Write out, word for word, the part of the listing below that opens with the line containing "609x374 pixels. At" and closes with the line containing "The width and height of the screenshot is (367, 210).", keeping both of those lines and adding no others.

## Records
Content starts

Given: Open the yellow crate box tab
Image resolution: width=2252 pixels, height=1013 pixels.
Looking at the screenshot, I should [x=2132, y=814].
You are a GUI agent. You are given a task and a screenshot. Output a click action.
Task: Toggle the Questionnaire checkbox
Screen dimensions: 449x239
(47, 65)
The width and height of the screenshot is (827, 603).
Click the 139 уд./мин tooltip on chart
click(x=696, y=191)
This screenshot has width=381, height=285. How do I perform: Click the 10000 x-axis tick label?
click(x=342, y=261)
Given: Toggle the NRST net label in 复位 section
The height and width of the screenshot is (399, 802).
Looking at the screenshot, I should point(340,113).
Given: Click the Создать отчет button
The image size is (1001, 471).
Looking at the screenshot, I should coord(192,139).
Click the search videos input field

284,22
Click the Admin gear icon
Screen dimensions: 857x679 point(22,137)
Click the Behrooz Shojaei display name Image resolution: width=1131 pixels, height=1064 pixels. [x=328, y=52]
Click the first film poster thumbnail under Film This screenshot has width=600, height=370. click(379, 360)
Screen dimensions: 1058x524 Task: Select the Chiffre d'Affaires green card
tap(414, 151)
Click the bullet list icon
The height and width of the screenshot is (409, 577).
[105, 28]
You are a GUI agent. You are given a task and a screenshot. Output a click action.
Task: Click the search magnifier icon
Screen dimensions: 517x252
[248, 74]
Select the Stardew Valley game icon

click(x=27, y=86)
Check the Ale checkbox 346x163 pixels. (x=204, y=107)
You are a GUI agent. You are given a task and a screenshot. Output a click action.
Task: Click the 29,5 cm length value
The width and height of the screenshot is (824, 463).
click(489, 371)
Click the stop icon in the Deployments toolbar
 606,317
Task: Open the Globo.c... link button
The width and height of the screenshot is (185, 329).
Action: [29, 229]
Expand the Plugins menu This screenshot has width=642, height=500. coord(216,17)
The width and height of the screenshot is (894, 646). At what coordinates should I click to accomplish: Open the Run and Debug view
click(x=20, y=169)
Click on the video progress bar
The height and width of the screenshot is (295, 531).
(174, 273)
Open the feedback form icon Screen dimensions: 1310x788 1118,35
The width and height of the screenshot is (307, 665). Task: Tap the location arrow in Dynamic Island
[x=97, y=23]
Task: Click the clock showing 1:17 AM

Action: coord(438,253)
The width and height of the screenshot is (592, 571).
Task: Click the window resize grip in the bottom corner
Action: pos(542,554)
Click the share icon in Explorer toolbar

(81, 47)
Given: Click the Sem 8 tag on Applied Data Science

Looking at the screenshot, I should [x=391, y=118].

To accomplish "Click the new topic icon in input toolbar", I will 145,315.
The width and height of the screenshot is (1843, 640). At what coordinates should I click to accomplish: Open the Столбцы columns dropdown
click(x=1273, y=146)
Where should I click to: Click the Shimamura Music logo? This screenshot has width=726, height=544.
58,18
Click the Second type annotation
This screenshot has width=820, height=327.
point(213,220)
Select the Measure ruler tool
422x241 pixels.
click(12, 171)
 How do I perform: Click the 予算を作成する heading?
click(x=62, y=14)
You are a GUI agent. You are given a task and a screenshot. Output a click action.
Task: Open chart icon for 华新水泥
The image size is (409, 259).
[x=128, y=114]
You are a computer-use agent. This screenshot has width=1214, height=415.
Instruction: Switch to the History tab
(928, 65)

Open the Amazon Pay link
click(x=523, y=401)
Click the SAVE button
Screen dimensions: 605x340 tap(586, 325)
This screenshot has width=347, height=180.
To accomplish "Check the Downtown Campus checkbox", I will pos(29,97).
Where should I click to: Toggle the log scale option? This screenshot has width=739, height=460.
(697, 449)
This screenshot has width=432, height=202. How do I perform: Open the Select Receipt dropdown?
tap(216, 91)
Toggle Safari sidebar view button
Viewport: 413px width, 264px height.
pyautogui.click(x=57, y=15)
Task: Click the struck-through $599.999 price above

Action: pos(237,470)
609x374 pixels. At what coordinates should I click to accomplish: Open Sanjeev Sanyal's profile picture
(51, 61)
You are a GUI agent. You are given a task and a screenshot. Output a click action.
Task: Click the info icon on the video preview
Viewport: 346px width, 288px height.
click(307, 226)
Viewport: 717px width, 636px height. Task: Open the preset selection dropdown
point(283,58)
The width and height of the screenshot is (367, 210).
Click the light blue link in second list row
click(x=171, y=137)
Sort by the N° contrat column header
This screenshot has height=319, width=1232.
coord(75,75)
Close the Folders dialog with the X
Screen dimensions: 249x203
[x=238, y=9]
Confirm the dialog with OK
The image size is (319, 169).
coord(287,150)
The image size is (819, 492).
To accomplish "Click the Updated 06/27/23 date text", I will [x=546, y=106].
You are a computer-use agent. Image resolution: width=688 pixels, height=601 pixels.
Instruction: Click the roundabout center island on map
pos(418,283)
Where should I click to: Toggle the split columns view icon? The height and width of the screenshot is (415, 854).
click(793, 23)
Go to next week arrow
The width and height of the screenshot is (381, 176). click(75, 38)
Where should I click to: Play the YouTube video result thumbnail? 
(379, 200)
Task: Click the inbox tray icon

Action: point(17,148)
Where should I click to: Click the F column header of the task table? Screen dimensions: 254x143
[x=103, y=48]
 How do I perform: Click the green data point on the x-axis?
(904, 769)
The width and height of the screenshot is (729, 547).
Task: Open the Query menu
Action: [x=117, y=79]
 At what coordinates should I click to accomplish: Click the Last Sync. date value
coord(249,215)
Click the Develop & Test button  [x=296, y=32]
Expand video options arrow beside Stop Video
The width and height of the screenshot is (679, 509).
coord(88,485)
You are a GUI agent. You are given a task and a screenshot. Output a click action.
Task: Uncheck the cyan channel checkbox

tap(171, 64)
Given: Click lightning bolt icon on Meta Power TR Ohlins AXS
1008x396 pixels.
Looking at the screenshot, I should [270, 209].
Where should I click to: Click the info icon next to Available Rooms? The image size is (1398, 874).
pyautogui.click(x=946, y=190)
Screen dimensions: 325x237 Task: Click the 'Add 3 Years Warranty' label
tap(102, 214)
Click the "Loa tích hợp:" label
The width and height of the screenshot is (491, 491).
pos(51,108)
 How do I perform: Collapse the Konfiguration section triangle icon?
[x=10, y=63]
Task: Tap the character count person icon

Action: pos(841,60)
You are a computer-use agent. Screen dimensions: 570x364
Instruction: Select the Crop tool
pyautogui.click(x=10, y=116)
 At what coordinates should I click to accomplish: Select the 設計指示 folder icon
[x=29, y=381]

Content ends

## Response to the exercise
609x374 pixels. At what coordinates should I click to accomplish: Open Sanjeev Sanyal's profile picture
(51, 61)
You are a GUI agent. You are given a task and a screenshot. Output a click action.
Task: Click the info icon on the video preview
Viewport: 346px width, 288px height.
click(307, 226)
Viewport: 717px width, 636px height. Task: Open the preset selection dropdown
point(283,58)
The width and height of the screenshot is (367, 210).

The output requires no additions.